Now, the most straightforward option to organize the data in the DB backend is to use a single database, where each table (pictures and documents) has user_id field, so, basically, to get all Alice's pictures, I can do something like
user_id = _figure_out_user_id_from_domain_name(request)
pictures = session.query(Picture).filter(Picture.user_id==user_id).all()
This is all easy and simple, however there are some disadvantages
- I need to remember to always use additional filter condition when making queries, otherwise Alice may see Bob's pictures;
- If there are many users the tables may grow huge
- It may be tricky to split the web application between multiple machines
So I'm thinking it would be really nice to somehow split the data per-user.
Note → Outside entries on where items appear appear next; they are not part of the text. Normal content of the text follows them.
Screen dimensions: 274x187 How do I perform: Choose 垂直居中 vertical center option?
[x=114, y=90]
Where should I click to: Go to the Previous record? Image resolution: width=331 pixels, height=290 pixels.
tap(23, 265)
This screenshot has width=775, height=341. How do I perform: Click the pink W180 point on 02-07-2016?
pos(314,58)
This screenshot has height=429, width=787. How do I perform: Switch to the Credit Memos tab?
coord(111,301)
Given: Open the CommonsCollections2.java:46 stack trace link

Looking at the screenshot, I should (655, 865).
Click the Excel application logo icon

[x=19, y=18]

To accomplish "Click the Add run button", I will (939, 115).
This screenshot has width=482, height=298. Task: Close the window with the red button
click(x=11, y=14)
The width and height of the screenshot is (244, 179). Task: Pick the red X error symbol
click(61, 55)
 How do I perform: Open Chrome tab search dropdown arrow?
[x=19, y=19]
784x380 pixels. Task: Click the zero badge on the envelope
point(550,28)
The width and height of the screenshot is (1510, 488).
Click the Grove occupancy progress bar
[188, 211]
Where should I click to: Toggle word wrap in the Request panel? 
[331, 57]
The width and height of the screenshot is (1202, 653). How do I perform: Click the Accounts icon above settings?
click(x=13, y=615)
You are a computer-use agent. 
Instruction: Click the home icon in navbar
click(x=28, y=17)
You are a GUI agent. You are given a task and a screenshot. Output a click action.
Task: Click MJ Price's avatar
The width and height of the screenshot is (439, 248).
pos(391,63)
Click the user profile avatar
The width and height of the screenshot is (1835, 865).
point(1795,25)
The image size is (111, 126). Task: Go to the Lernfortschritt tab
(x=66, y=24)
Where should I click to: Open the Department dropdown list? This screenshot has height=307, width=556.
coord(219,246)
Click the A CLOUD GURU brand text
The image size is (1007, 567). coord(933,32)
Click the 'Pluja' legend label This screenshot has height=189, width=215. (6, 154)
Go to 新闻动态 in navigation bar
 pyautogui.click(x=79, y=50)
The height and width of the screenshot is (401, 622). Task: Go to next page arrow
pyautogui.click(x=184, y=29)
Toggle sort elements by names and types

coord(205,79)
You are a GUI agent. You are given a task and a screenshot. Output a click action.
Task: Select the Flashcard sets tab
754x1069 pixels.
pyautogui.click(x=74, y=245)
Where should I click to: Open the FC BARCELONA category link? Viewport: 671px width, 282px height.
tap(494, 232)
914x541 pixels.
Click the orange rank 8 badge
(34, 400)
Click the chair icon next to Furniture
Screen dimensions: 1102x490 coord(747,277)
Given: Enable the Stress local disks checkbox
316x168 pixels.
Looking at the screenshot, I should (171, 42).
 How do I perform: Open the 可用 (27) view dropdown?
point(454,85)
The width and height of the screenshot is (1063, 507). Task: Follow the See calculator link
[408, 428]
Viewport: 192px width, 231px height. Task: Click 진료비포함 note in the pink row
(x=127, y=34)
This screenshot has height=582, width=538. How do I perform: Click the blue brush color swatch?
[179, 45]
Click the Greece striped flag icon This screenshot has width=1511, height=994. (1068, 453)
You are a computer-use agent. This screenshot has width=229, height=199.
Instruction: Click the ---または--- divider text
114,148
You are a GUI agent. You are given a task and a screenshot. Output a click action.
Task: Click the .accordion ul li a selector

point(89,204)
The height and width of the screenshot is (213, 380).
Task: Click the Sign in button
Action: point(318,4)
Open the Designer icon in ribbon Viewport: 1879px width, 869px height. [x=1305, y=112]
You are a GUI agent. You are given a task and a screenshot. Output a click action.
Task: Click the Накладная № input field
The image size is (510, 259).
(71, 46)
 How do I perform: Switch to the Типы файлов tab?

I can think of two approaches:
Have separate tables for Alice's and Bob's pictures and documents within the same database (Postgres' Schemas seems to be a correct approach to use in this case):
documents_alice documents_bob pictures_alice pictures_boband then, using some dark magic, "route" all queries to one or to the other table according to the current request's domain:
_use_dark_magic_to_configure_sqlalchemy('alice.domain.com') pictures = session.query(Picture).all() # selects all Alice's pictures from "pictures_alice" table ... _use_dark_magic_to_configure_sqlalchemy('bob.domain.com') pictures = session.query(Picture).all() # selects all Bob's pictures from "pictures_bob" tableUse a separate database for each user:
- database_alice - pictures - documents - database_bob - pictures - documentswhich seems like the cleanest solution, but I'm not sure if multiple database connections would require much more RAM and other resources, limiting the number of possible "tenants".
So, the question is, does it all make sense? If yes, how do I configure SQLAlchemy to either modify the table names dynamically on each HTTP request (for option 1) or to maintain a pool of connections to different databases and use the correct connection for each request (for option 2)?